Sono scarne le notizie di Castelfranco del tempo della preistoria, ma qualche traccia c’è, pensiamo ai rialzi tumuliformi risalenti all’età del bronzo, trovati in luoghi vicini. La stessa Castelfranco nacque attorno al castello che era stato eretto su un antico castelliere, qui chiamato “motta”, un ampio terrapieno creato dagli Eneti per segnalazioni, e particolarmente in questa località, anche per osservazioni astronomiche. Il castello fu eretto nel XII secolo da Treviso Comune medioevale. Le possenti mura munite di un camminamento di ronda e cinte da ampio fossato, rinforzate nel 1246 da Ezzelino III da Romano, erano alte 17 e spesse 1.70 metri. Bastarono per mettere a riparo il luogo dalle turbolenze provenienti dalle vicine Padova e Vicenza, i confini furono salvaguardati. Erano due le porte di accesso, una a Est detta del Giorgione, e una a Ovest verso Treviso, la  “porta franca”, non lontana da quell’alto torrione merlato simbolo della città. Avevano il loro ponte levatoio, e due varchi pedonali, uno a nord, l’altro a sud. Anche l’esterno era strutturato per tenere a bada il nemico: siepi di spine tra le mura e il fossato, un terrapieno, e un secondo fossato.

Il toponimo CASTELFRANCO dava rispondenza  al reale stato delle cose: non era popolato il luogo, chi fosse andato a vivere accanto al castello, e a difenderlo, sarebbe stato esonerato dai tributi; ecco allora CASTELLO perché il luogo nasce attorno al maniero, FRANCO perché libero (franco) da gabelle. Fu così che nel Trecento si  formò l’iniziale insediamento, che oltre a strumento di difesa, fu ospizio per i viandanti. Da allora, il castello medioevale continua a essere il simbolo della città che conserva molto bene la sua bellissima cinta muraria, comprese cinque delle sei torri, di cui la maggiore, la torre civica alzata dai Veneziani fino a 43 metri, ostenta il bell’orologio e il leone di S. Marco in pietra d’Istria del XV secolo.

Una parte di quelle mura furono danneggiate nell’assedio durante la guerra di Cambrai, poi riprese. Non si limitarono a lavorare la terra quelle genti, divennero bravi artigiani, e la felice posizione geografica li rese abili commercianti.

Il sito, scelto già dai Venetici per la vicinanza all’acqua e per la buona terra, è in prossimità del torrente Muson, che risulta confine naturale della Marca Trevigiana  con il territorio di Padova.

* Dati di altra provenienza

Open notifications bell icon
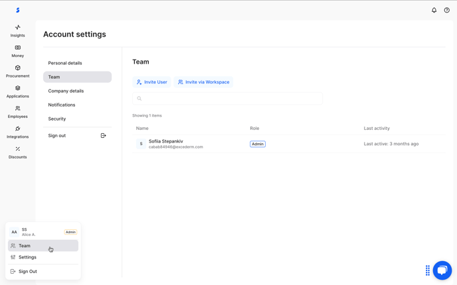Image resolution: width=457 pixels, height=285 pixels. [434, 10]
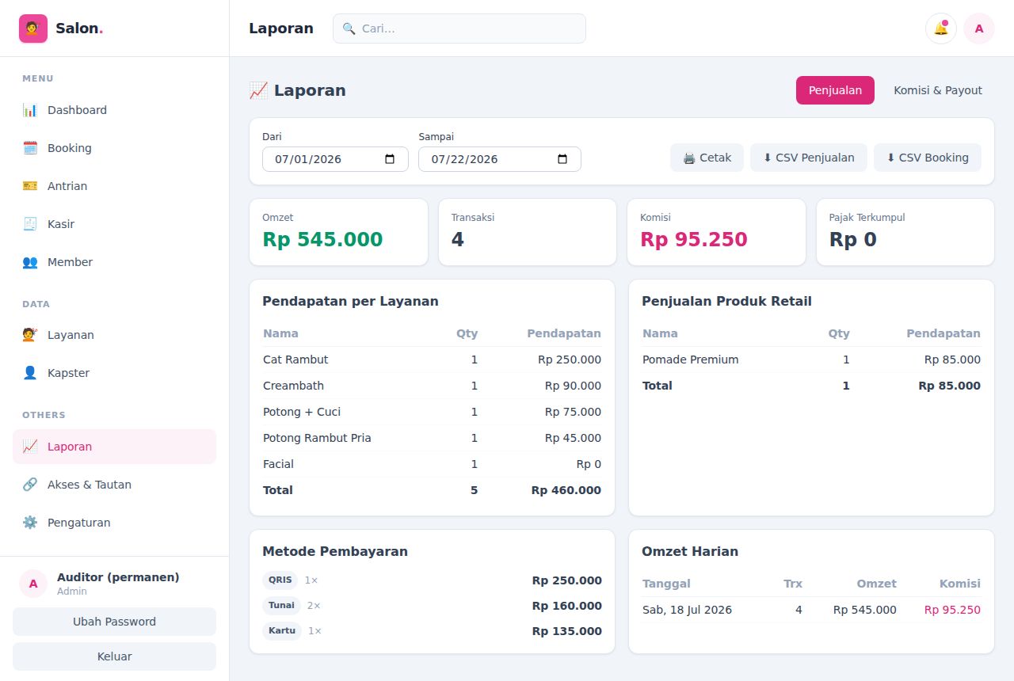Click the Salon logo icon
Viewport: 1014px width, 681px height.
[x=33, y=29]
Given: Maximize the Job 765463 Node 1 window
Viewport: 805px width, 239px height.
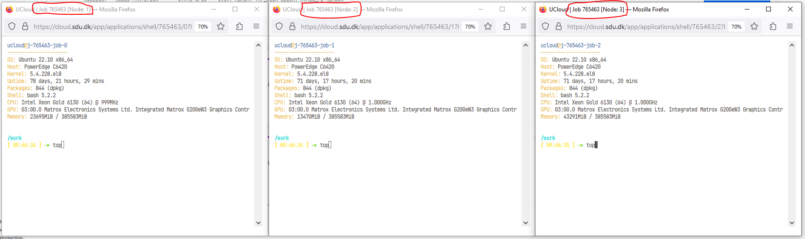Looking at the screenshot, I should (235, 9).
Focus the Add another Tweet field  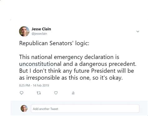point(85,109)
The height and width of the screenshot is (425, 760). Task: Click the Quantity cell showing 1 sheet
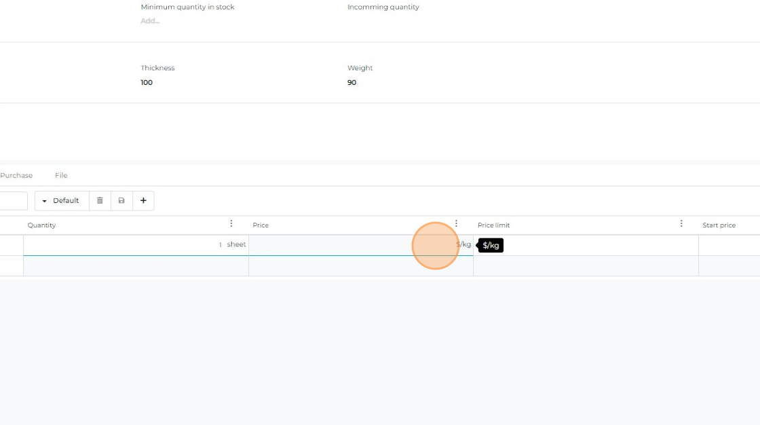click(x=136, y=245)
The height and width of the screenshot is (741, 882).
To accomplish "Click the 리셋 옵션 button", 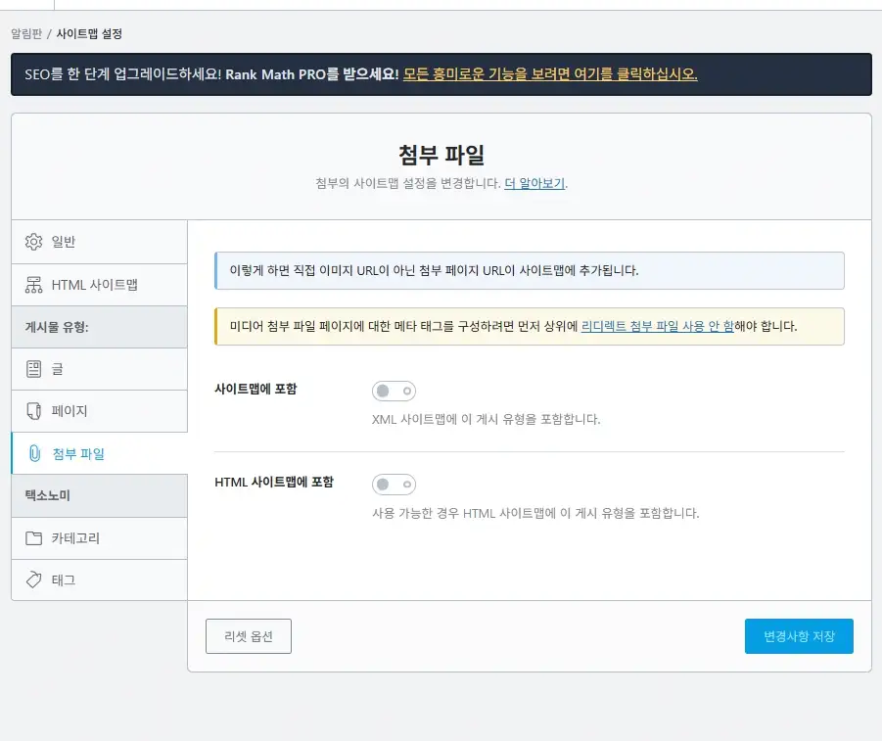I will click(249, 636).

Gli Enetoi ricevettero i Romani con cui ebbero subito buoni rapporti, furono introdotte le centurie ancor oggi visibili per qualche tratto non lontano dalla città; nel 2° secolo a. C. costruirono la strada Postumia, che passando nei pressi di Castelfranco, e attraversando la via Claudia Augusta Altinate, da Genova giungeva ad Aquileia.

Dal ‘300, salvo la breve parentesi di Francesco 1° da Carrara, fu dominio della Serenissima fino alla caduta di questa per opera di Napoleone. I suoi eventi successivi sono pressoché gli stessi delle altre terre venete: Napoleone, l’Austria, poi l’annessione al Regno d’Italia, che la promuove al grado di città. Subisce  devastazione e morte nella prima guerra mondiale, poi i bombardamenti catastrofici della seconda, e infine l’agognata pace.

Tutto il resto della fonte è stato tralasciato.